We might heed Canada’s suggestion that a broader mission, under the
auspices of the United Nations instead of NATO, would be more effective.
Our policy in Afghanistan and Pakistan should emphasize economic assistance
for reconstruction, development and education, not for more weapons.
The United States must refrain from further Predator missile strikes
in Pakistan, and pursue diplomacy, not occupation.
Nor should we be threatening war against Iran, which would also be illegal
and result in an unmitigated disaster. The U.N. Charter forbids any
country to use, or threaten to use, military force against another country
except in self-defense or when the Security Council has given its blessing.

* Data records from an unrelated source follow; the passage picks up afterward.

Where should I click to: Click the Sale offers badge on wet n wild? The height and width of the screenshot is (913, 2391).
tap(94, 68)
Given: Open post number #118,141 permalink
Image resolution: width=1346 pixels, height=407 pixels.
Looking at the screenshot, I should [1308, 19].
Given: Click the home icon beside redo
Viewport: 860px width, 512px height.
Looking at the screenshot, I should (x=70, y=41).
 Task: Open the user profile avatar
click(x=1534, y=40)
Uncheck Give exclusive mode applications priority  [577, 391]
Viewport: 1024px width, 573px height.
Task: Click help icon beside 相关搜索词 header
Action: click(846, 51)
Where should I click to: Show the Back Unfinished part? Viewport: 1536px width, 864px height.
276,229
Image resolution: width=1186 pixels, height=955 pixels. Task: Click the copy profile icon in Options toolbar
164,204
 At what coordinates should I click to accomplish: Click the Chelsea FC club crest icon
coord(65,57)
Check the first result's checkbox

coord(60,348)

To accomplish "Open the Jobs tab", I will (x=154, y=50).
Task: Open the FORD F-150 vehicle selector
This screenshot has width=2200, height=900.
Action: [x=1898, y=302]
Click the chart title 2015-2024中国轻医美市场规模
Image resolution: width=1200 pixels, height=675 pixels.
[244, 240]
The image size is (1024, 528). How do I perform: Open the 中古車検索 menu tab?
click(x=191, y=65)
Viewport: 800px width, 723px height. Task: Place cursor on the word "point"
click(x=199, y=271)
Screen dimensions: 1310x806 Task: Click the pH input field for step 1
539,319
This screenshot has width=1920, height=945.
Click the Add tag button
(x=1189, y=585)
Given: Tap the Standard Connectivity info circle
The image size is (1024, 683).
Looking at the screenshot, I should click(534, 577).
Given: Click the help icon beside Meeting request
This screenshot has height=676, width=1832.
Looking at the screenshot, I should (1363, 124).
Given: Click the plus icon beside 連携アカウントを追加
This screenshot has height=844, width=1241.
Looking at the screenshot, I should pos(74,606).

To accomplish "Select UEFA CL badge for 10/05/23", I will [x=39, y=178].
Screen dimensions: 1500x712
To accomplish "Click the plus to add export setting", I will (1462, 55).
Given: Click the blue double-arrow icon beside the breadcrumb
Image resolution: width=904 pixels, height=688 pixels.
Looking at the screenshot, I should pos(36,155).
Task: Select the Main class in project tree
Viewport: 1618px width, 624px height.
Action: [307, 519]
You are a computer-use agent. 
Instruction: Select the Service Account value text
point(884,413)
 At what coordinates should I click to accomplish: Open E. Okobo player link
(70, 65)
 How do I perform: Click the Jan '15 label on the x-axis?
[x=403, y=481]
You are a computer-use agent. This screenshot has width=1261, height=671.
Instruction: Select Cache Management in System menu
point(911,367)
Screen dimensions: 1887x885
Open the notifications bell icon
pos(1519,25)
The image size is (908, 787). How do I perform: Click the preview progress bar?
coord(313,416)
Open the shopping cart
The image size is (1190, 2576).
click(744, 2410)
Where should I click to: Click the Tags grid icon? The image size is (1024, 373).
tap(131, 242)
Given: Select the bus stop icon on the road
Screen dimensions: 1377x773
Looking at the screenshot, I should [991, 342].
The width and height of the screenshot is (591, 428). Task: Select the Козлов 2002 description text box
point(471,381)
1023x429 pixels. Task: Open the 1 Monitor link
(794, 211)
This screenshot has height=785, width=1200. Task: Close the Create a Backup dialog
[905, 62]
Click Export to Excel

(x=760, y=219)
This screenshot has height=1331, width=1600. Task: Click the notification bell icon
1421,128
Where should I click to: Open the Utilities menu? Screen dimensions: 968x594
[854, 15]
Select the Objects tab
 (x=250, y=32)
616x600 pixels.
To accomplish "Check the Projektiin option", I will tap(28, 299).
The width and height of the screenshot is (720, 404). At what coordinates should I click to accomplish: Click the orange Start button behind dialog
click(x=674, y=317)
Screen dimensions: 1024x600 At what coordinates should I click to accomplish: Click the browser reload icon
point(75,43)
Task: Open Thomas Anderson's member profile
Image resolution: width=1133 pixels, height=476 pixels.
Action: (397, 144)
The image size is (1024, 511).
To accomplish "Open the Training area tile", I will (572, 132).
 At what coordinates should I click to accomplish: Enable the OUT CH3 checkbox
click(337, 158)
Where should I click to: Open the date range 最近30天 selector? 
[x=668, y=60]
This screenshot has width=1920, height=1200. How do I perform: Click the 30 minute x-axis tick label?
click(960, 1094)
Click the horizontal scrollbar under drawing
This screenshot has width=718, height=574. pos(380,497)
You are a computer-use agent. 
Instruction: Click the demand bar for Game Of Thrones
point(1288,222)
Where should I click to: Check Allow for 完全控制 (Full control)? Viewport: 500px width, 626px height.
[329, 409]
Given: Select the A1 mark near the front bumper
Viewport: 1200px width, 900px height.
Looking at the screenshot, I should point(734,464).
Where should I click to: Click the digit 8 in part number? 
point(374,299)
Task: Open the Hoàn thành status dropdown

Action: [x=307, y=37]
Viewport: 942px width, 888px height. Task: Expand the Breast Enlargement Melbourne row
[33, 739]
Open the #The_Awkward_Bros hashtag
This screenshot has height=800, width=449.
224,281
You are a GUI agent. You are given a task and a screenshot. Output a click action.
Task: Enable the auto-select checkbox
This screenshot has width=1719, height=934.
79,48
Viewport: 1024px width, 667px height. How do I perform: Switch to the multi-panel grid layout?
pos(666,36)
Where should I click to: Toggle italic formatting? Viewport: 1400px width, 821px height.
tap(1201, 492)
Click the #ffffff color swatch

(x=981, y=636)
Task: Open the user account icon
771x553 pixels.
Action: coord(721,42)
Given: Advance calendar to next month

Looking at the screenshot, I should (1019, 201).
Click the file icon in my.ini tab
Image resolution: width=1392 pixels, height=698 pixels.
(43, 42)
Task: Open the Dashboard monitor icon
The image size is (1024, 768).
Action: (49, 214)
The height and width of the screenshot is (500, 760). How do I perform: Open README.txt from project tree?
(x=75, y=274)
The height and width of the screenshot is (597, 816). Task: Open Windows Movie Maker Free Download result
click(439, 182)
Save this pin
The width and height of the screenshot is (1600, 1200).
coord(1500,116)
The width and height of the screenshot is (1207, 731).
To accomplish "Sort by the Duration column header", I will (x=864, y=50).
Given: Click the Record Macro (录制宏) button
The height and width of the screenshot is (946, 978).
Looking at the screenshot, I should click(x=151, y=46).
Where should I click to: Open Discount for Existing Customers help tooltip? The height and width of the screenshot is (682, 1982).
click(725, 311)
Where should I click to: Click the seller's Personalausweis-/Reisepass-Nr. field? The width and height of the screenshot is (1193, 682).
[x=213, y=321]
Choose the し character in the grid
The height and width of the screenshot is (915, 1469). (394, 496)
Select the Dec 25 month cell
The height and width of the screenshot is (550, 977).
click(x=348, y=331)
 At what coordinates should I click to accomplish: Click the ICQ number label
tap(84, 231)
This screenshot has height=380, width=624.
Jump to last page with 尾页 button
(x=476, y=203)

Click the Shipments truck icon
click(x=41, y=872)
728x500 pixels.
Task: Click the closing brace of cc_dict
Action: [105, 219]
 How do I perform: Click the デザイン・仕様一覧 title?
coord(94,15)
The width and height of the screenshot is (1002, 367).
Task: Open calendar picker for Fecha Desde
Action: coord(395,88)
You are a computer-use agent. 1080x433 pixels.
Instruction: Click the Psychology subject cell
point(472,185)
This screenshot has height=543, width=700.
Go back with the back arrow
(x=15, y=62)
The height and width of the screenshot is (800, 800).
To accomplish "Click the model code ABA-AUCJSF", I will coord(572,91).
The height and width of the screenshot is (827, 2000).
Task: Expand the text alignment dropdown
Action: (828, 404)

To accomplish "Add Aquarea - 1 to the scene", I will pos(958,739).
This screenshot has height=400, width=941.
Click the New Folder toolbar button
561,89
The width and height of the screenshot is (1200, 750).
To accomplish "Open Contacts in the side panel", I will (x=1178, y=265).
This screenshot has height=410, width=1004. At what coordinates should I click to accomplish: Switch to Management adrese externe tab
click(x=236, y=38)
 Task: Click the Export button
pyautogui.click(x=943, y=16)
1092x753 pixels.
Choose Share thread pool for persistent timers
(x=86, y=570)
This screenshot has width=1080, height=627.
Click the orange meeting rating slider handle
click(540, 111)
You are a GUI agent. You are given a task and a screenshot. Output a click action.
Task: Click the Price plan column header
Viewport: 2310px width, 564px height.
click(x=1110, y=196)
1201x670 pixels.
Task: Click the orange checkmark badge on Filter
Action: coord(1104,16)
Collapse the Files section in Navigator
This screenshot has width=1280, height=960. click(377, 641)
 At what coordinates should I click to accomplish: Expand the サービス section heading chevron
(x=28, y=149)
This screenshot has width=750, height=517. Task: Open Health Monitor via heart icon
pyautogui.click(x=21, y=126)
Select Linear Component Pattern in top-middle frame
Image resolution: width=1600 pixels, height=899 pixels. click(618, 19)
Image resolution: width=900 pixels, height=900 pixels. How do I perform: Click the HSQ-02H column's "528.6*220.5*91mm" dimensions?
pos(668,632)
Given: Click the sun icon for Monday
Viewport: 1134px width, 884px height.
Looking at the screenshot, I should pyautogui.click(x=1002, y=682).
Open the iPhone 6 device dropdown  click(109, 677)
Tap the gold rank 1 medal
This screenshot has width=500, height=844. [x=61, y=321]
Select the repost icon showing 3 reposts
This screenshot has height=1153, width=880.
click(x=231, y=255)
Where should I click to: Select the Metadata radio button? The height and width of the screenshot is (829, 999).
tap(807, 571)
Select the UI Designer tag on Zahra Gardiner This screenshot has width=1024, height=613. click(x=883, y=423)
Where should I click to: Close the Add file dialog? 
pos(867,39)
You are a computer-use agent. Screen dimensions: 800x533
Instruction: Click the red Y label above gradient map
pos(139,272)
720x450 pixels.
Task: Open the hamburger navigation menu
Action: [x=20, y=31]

In spite of the U.N. International Atomic Energy Agency’s conclusion
that there is no evidence Iran is developing nuclear weapons, the White
House, Congress, and Israel have continued to rattle the sabers in Iran’s
direction. Nevertheless, the antiwar movement has so far fended off
passage of HR 362 in the House of Representatives, a bill that is tantamount
to a call for a naval blockade against Iran – considered an act of war
under international law. Credit goes to United for Peace and Justice,
Code Pink, Peace Action, and dozens of other organizations that pressured
Congress to think twice before taking that dangerous step.
We should pursue diplomacy, not war, with Iran; end the U.S. occupation
of Iraq; and withdraw our troops from Afghanistan.
Marjorie Cohn is president of the National Lawyers Guild and a professor at Thomas Jefferson School of Law, where she teaches criminal law and procedure,
evidence, and international human rights law. She lectures throughout
the world on human rights and US foreign policy.